The Central Bank of Nigeria has issued a “no cause for alarm” statement after its policy of restricting the supply of dollars caused the naira to plunge and foreign- exchange trading between banks to seize up.

The currency fell 5 percent to 131.50 per dollar this week, with trading “more or less dead” today and no support from the central bank, said Bola Adegbite, a currencies analyst in Lagos for Sterling Bank Plc. The central bank plans to “participate in buying and selling foreign exchange at the interbank market,” central bank Governor Chukwuma Soludo said late yesterday in a phone interview from the eastern city of Enugu.

“For those who are speculating on the naira, we’ll make sure that they bear heavy losses,” Soludo said. “There’s absolutely no cause for alarm.”

Africa’s biggest oil-producing nation limited sales of dollars to as little as $100 million in auctions this week from more than $800 million last month, as it seeks to preserve foreign-currency reserves amid dwindling export earnings. Nigeria’s cash reserves dropped 4.3 percent to $55.9 billion in November, the central bank said yesterday.

The shortage of dollars has prevented trading in naira between Nigeria’s commercial banks, which demanded more than $1 billion of U.S. currency at auctions in the past month, Citigroup Inc. said.

Investors Exit

Oil production in Nigeria will drop to 2.29 million barrels a day next year from 2.45 million barrels in 2008, President Umaru Yar’Adua said this week when announcing the national budget. Crude accounts for about 80 percent of the west African government’s revenue and 90 percent of exports.

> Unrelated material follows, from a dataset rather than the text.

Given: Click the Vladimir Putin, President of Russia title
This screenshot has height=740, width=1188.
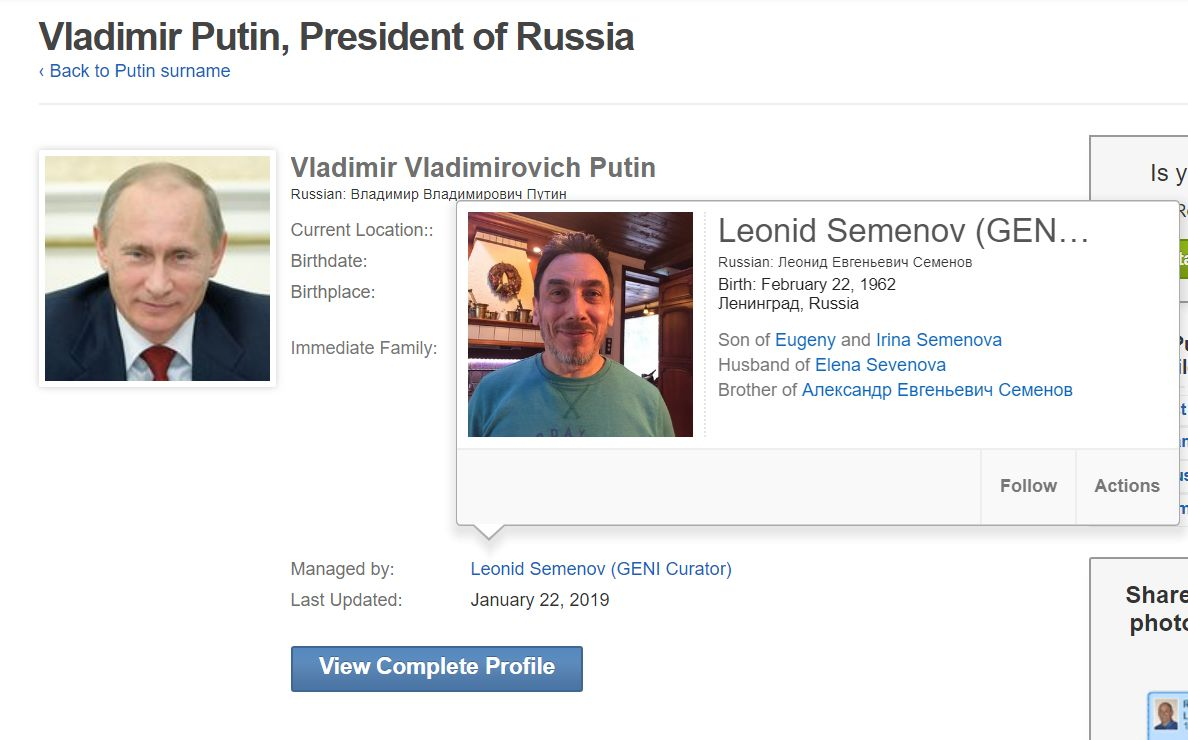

Crude prices have tumbled as much as 69 percent since reaching a record $147.27 on July 11.

Banks’ demand for dollars has increased as investors pull out of emerging-market assets amid the worst financial crisis since the Great Depression. Nigeria’s benchmark stock index is headed for its first annual decline in nine years after falling 47 percent, according to data cited by stock exchange spokesman Sola Oni by telephone from Lagos, the nation’s commercial hub. The measure has lost 6.8 percent this week to 30,768.19.

“A lot of foreign investors are exiting the country, which has generated huge demand for dollars,” said Rubens Iwakura, a London-based currency trader at BNP Paribas SA, the bank with the most accurate exchange-rate forecasts in a 2007 Bloomberg survey. “If the central bank continues to disappoint the market by limiting dollar sales it could precipitate further weakness in the currency.”

The naira may weaken to 135 per dollar this month if the central bank persists in restricting the sale of dollars to commercial banks, Iwakura said before Soludo’s comments.

Femi Olatunde, a central bank spokesman in the capital Abuja, said he couldn’t confirm if the central bank has participated in the market.